[[ Available data, beginning ]]

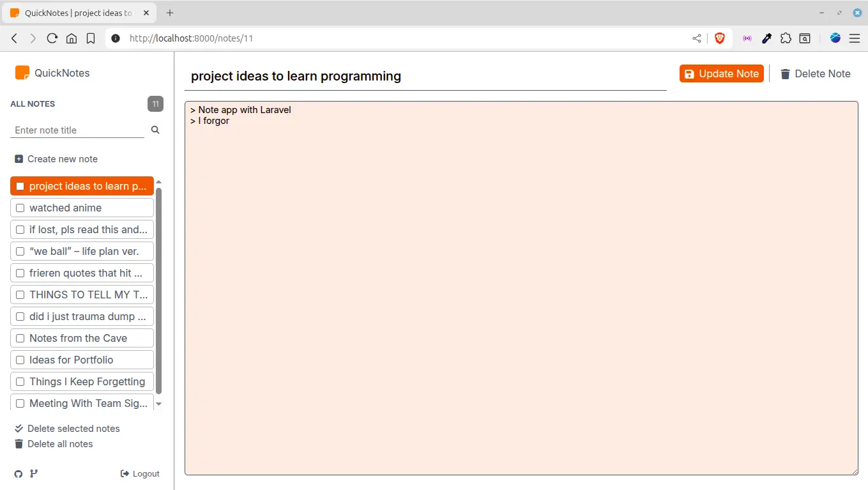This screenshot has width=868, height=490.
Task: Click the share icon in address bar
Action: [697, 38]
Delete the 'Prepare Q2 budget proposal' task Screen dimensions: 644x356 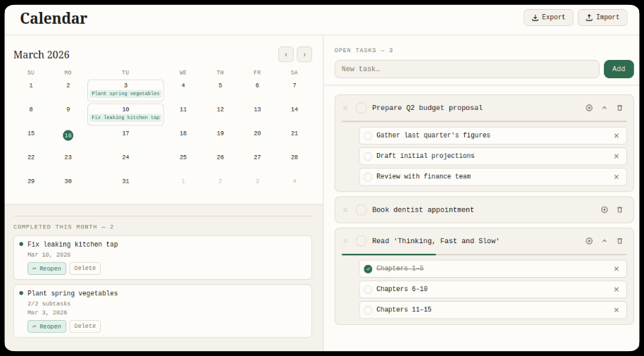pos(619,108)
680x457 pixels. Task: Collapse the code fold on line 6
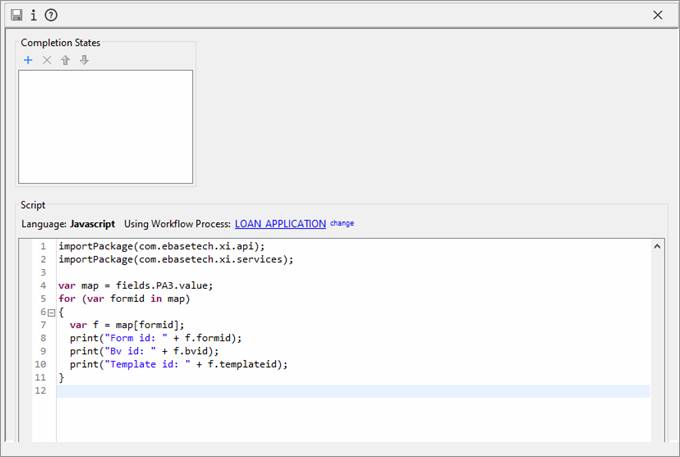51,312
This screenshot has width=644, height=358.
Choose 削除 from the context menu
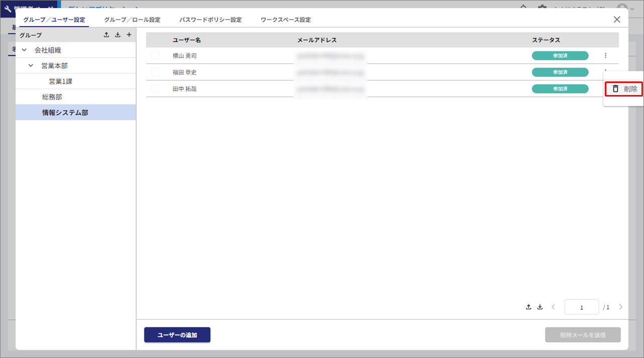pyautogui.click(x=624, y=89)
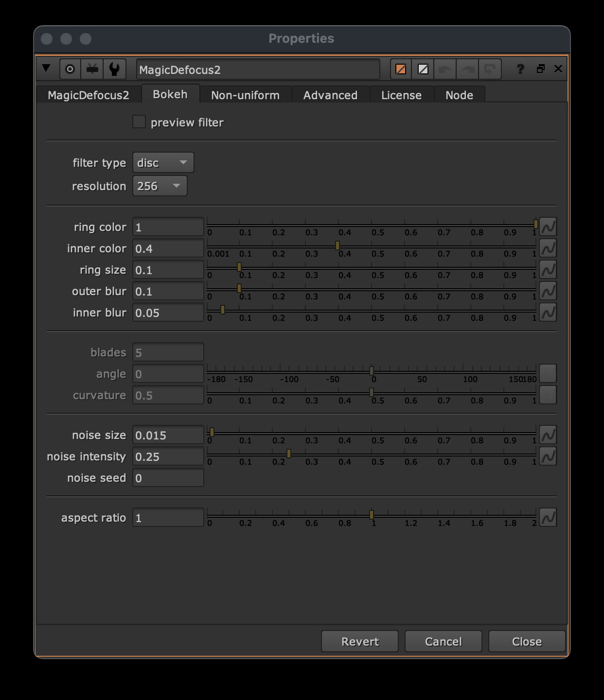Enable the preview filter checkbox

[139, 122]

[[ Available data, end ]]

Exercise description – The lines needed are those from the one containing "680x457 pixels. Task: Collapse" through the end of the listing, given again word for word and without any picture.

Written solution –
680x457 pixels. Task: Collapse the code fold on line 6
51,312
This screenshot has width=644, height=358.
Choose 削除 from the context menu
pyautogui.click(x=624, y=89)
Enable the preview filter checkbox

[139, 122]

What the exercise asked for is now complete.